Natural Disasters

Hurricane Dorian: A big, slow and very unpredictable storm

The Category 5 hurricane is moving at 1.5 km/hr and can hit any one out of five southern US states

 
By Akshit Sangomla
Published: Monday 02 September 2019

Hurricane Dorian, that is battering the Bahama islands right now, is the most powerful storm to hit any part of the world this year. When it made landfall on the night of September 1 in the Abaco islands of the north west Bahamas, it also became the strongest hurricane ever to hit this region.

The wind speeds at landfall were measured at around 285 kilometres/hour (km/hr). The National Hurricane Centre of the United States predicted wind speeds as high as 340 km/hr and sea level rise of up to six metres. Many islands of the Bahamas are also at a similar height above the sea level which might mean that they will be under water in the next day or so, causing large-scale destruction.

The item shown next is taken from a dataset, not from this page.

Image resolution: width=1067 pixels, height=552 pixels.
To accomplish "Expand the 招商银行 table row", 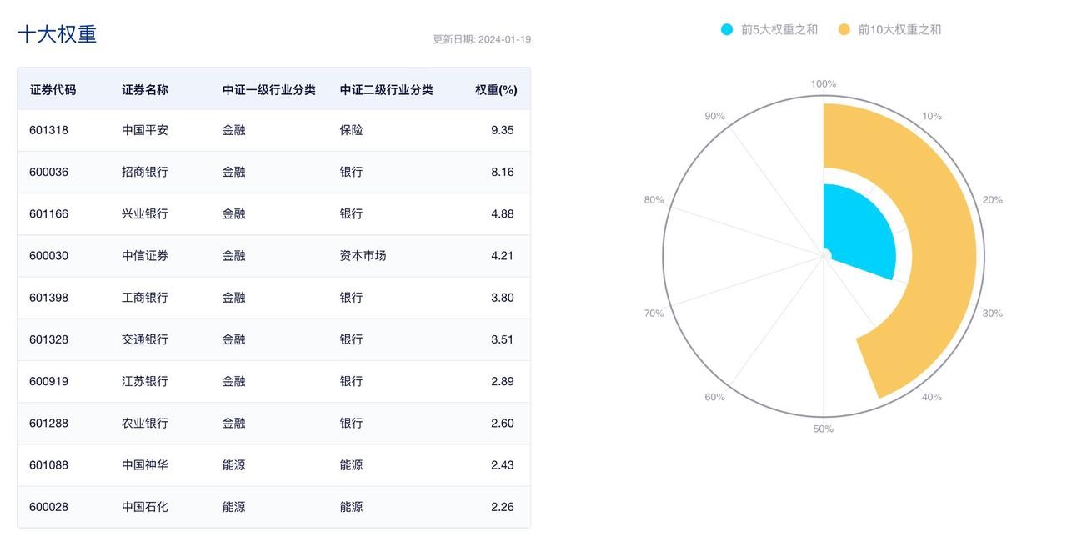I will click(142, 172).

Apart from the fact that Dorian is a Category 5 hurricane - highest on the Saffir Simpson scale - what makes it extremely dangerous is its slow movement. Slow-moving storms cause much more rainfall, increasing the chances of flooding in the regions of impact. Typically, a hurricane moving at around 8 km/hr can cause up to 760 millimetres (mm) of rainfall. Dorian is moving at around 1.5 km/hr currently.

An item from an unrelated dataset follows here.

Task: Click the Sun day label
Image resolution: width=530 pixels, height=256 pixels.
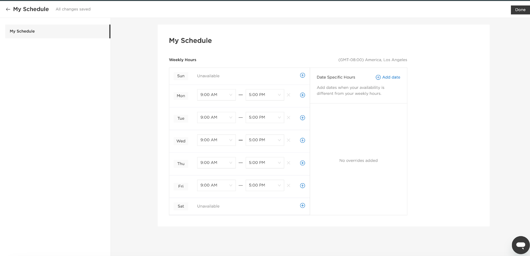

Recent examples of such hurricanes were Florence in 2018 and Harvey in 2017, both of which hit the United States. Extremely severe Cyclone Fani, which hit the Odisha coast in April-May this year, was also an example of a slow-moving cyclone.

The storm meandered over the Bay of Bengal and east and north east India for 11 days, making it the longest lifecycle of a cyclone ever observed in the Bay of Bengal, according to KJ Ramesh, former director general of the India Meteorological Department (IMD). It kept IMD on its toes despite five doppler radars deployed over four states to track it.

This slow movement was largely because of localised winds that steer the cyclones towards warmer ocean waters where it can gather more moisture and energy.

The slowness also makes the storms unpredictable as they move along the coast, collecting more and more fuel in the form of water vapour. In the case of Fani, forecasters had first predicted that it would make landfall in Tamil Nadu, then focus shifted towards the Andhra Pradesh coast and not until it finally made landfall in Odisha, were they sure of it.

Hurricane Dorian is behaving similarly as it looks to move towards the eastern US coast, first scaring Florida, then Georgia, South and North Carolina. It might make landfall anywhere in these states in the next five days. But what exactly is making cyclones so unpredictable?

A cyclone forms around a low-pressure area that pulls air from the ground, expands and cools it down. When this process keeps repeating, the cyclone collects moisture and grows.

Apart from this, there is variation in air pressure throughout the interior of a cyclone which creates a large air pressure gradient force responsible for strong winds in the eye-wall of the storm, the deadliest part of the cyclone. The air pressure in different parts of a cyclone is measured using satellite imagery, weather balloons and radar-carrying aircraft and is usually factored in during forecasts.

Local wind movements, on the other hand, have always been difficult to record due to unpredictability in wind speed and direction in the lowest 10 km of the atmosphere which is called wind shear. If vertical wind shear, which includes the winds moving towards the upper layers of the atmosphere and affects the top part of the cyclone, is high, the cyclone becomes unstable and dissipates quickly. When it is low, the cyclone gets access to more moisture and becomes intense.

The second factor is horizontal wind shear which constitutes the winds closer to the sea surface and either feeds the cyclone or corrodes it. When the direction of these winds is in sync with those of the cyclone, it can intensify the cyclone.

It can also push the cyclone towards warmer waters where moisture is easily available. But if the horizontal wind shear decreases then it allows the cyclone to grow.

Though the theoretical aspects of both vertical and horizontal wind shear are well-understood, actual observational data on these for a live cyclone are notoriously difficult to measure. A complete understanding of the minutest details of winds around a cyclone forms the missing link in accurate prediction.